(UIT TE VOEREN TAKEN):
[a] Kopieer uit de tekst over Judith Rich Harris letterlijk het gedeelte tussen "Intermezzo: gedragsgenetica" en "op onze persoonlijkheidskenmerken.", beide inbegrepen.
[b] Beantwoord op basis van de tekst over Judith Rich Harris de volgende vragen:
(i) Hoe noemde psycholoog Rita Kohnstamm het boek?
(ii) Op welke leeftijd overleed Judith Rich Harris?
(iii) Onder welke gezinnen is het onderzoek van de gedragsgenetica uitgevoerd?

(TE ANALYSEREN TEKST):

Psycholoog Rita Kohnstamm noemde het boek ‘potentieel rampzalig’. Omdat ‘ouders die toch al onzeker zo niet machteloos zijn, er aanleiding in kunnen vinden zich maar terug te trekken en het groot groeien over te laten aan de vrije krachten van de ‘peer group’ (NRC, 1998). Aan de andere kant was pedagoog Bas Levering weliswaar kritisch maar verwelkomde desalniettemin dit nieuwe geluid (‘Harris heeft gelijk: de macht van de opvoeder wordt sterk overschat’). Levering schreef in 0/25:
Ook is het goed dat bij ouders onnodig schuldgevoel over wat er buiten hun hun schuld met hun kinderen verkeerd gaat, wordt weggenomen.
Bas Levering
Rampspoed bleef uit. Harris’ verfrissende kijk op ouderschap gebaseerd op gedegen wetenschappelijk onderzoek zorgde voor verhitte gemoederen, maar werd vervolgens grotendeels genegeerd. Ten onrechte, want de ideeën van Judith Rich Harris, die eind vorig jaar op 80-jarige leeftijd overleed, worden ondersteund door bevindingen in de gedragsgenetica – de wetenschappelijke discipline die de overerving van gedrag onderzoekt.
Intermezzo: gedragsgenetica
De gedragsgenetica heeft op basis van elegant onderzoek onder gezinnen met eeneiige (monozygote) en twee-eiige (dizygote) tweelingen en gezinnen met meerdere adoptiekinderen de laatste decennia grote vorderingen gemaakt. Studies wijzen allemaal in dezelfde richting: veel van onze persoonlijkheid is terug te voeren op onze genen, en de gezinsomgeving heeft verassend weinig invloed op onze persoonlijkheidskenmerken.

(VERZAMELDE GEGEVENS):
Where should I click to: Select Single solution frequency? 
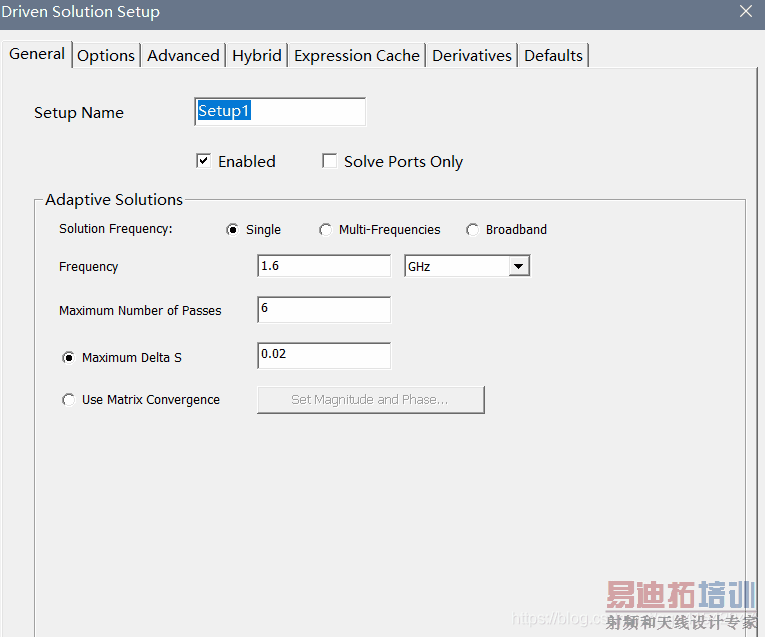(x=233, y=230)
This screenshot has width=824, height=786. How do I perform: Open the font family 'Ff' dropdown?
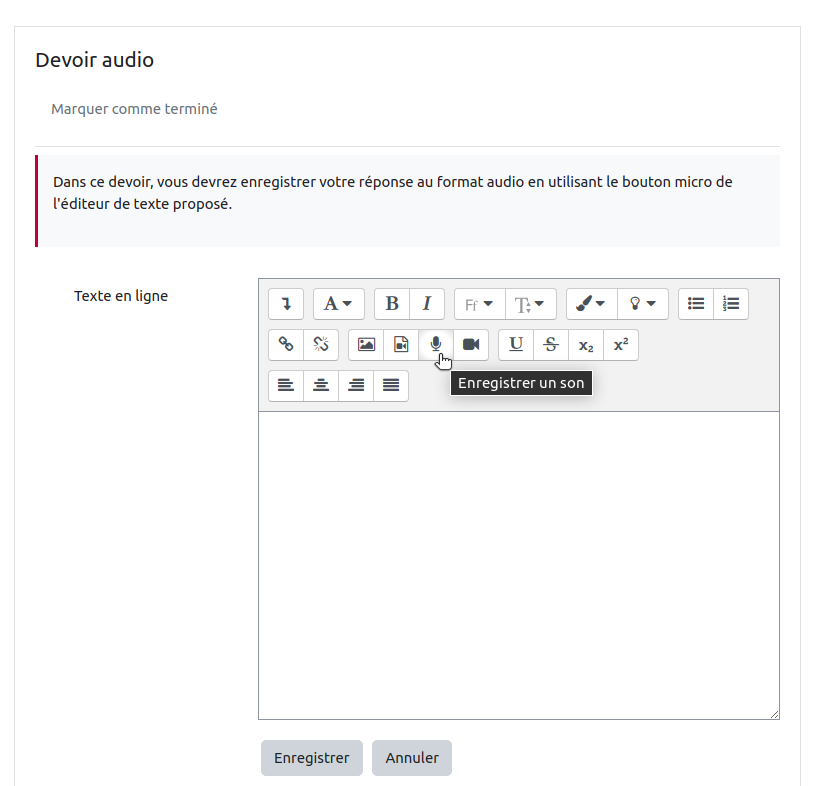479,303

(UITWERKINGEN HIERONDER):
[a]
Intermezzo: gedragsgenetica
De gedragsgenetica heeft op basis van elegant onderzoek onder gezinnen met eeneiige (monozygote) en twee-eiige (dizygote) tweelingen en gezinnen met meerdere adoptiekinderen de laatste decennia grote vorderingen gemaakt. Studies wijzen allemaal in dezelfde richting: veel van onze persoonlijkheid is terug te voeren op onze genen, en de gezinsomgeving heeft verassend weinig invloed op onze persoonlijkheidskenmerken.

[b]
(i) ‘Potentieel rampzalig’.
(ii) Op 80-jarige leeftijd.
(iii) Onder gezinnen met eeneiige (monozygote) en twee-eiige (dizygote) tweelingen en gezinnen met meerdere adoptiekinderen.